* _Data in this exercise_
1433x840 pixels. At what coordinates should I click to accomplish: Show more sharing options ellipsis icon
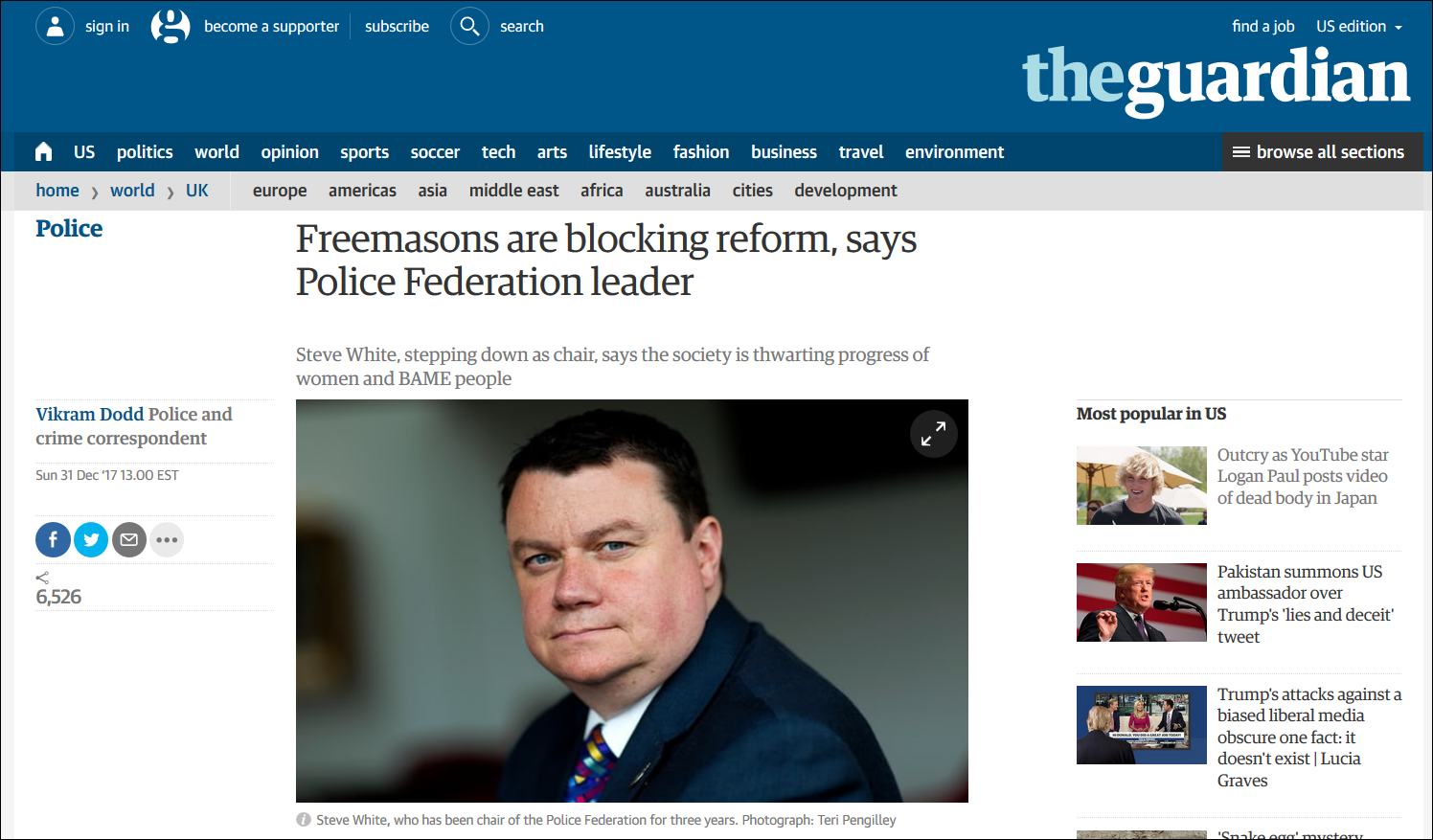[167, 539]
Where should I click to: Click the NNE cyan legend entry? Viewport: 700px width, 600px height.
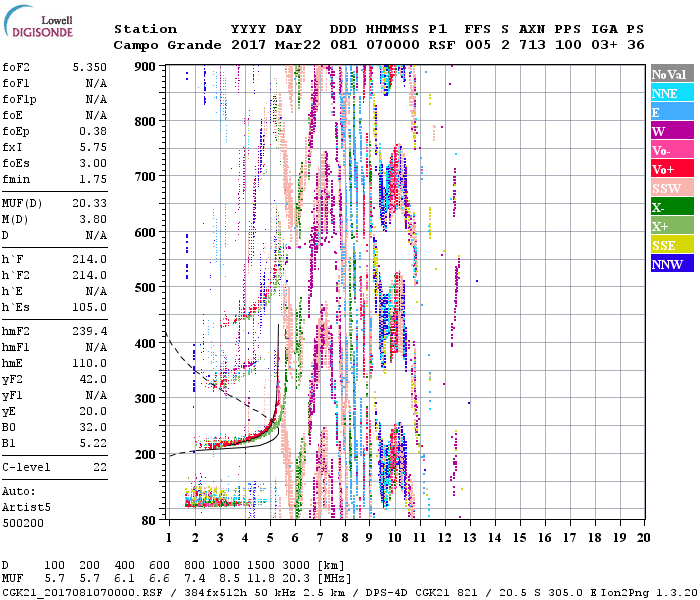coord(670,93)
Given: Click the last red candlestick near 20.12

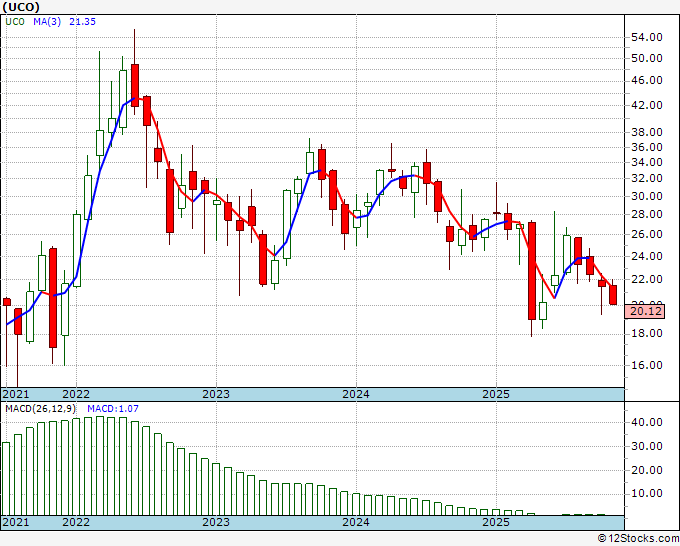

* _Description of the task_
Pictures aside, reproduce the listing above exactly.

* _Solved problem_
1433x840 pixels. At what coordinates should I click to accomplish: Show more sharing options ellipsis icon
[167, 539]
Where should I click to: Click the NNE cyan legend entry? Viewport: 700px width, 600px height.
coord(670,93)
Given: Click the last red candlestick near 20.12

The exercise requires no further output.